Discount shopping stores reached their apogee with G.J. Coles and Woolworths variety stores. After running a family general store in St James, northern Victoria, George Coles visited America and observed the 5 and 10 cent stores. In 1914 he opened a discount homewares and clothing store in Smith Street in Collingwood, in partnership with two brothers. By 1924 there were several suburban Coles stores, a Coles warehouse and the first CBD store. Coles also expanded interstate. By 1950 Coles had 32 CBD and suburban variety stores.
Woolworths originated in Sydney in 1924, inspired by, but unconnected with, the American Woolworths chain. It opened its first Melbourne variety store in 1933, and by the postwar years it had a substantial chain of suburban stores. Both Coles and Woolworths expanded in the 1960-1970s in the direction of supermarkets and discount department stores. Woolworths' first Victorian Big-W Outlet, at the corner of Bourke and Swanston streets, was opened in 1968, in the Foy & Gibson store acquired the previous year. Coles opened Australia's first Kmart at the corner of Blackburn Road and Burwood Highway in 1969. It was 51% owned by the American Kresge Coy.

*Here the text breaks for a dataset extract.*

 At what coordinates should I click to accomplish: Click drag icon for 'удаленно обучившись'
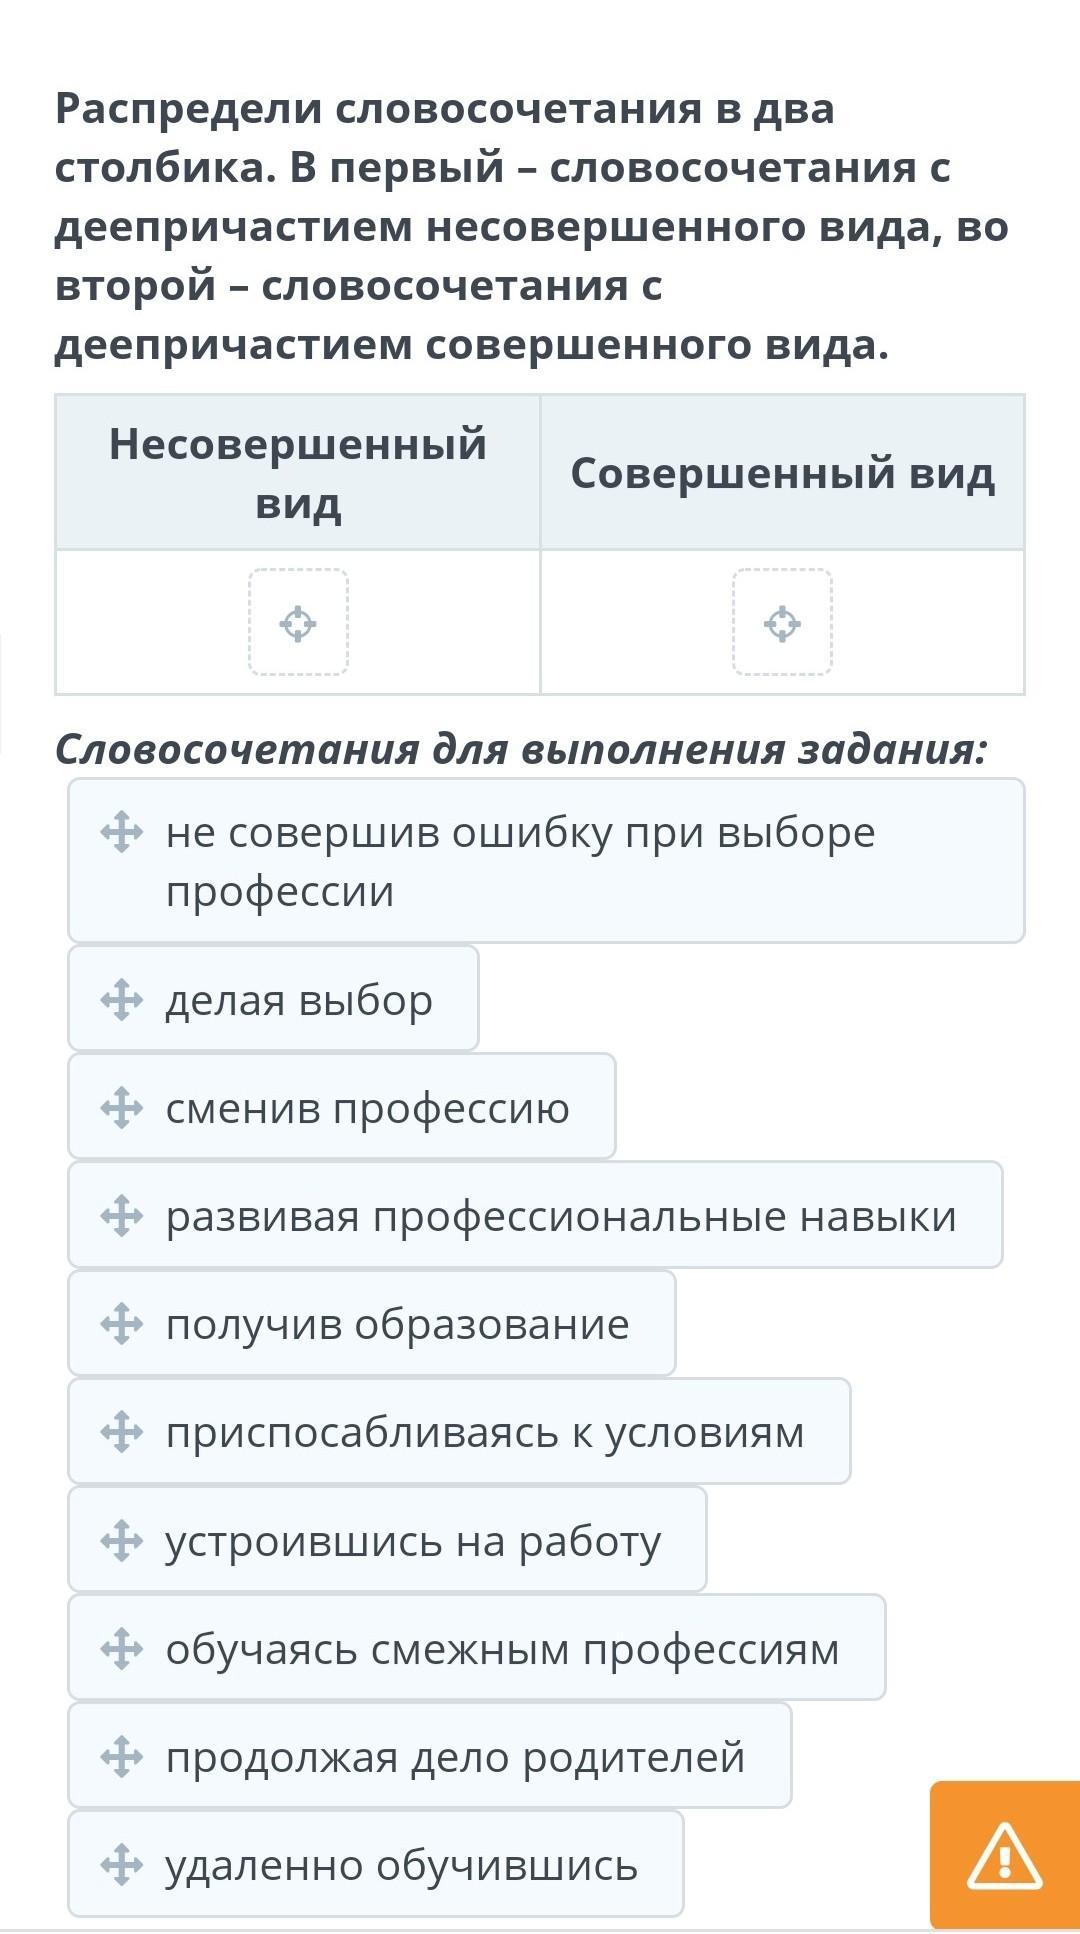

Myer Emporium began the next discount department store chain, originating with its acquisition of Lindsay's, Geelong. The name was changed to Target in 1973. During the 1980s Coles and Woolworths variety stores were quickly overtaken by Kmart, Target and Big-W. Other discount department chains were Price Line (1982) and Venture. As the big retailing chains vacated the traditional discount and variety-store field, others entered. The Reject Shop, starting in South Yarra, had 49 Victorian stores by the time it won a Business of the Year award in 1994. Smaller entrants to the field were Everything Here $2 (an echo of Coles everything under 2/6), Clints Crazy Bargains and Pricedown.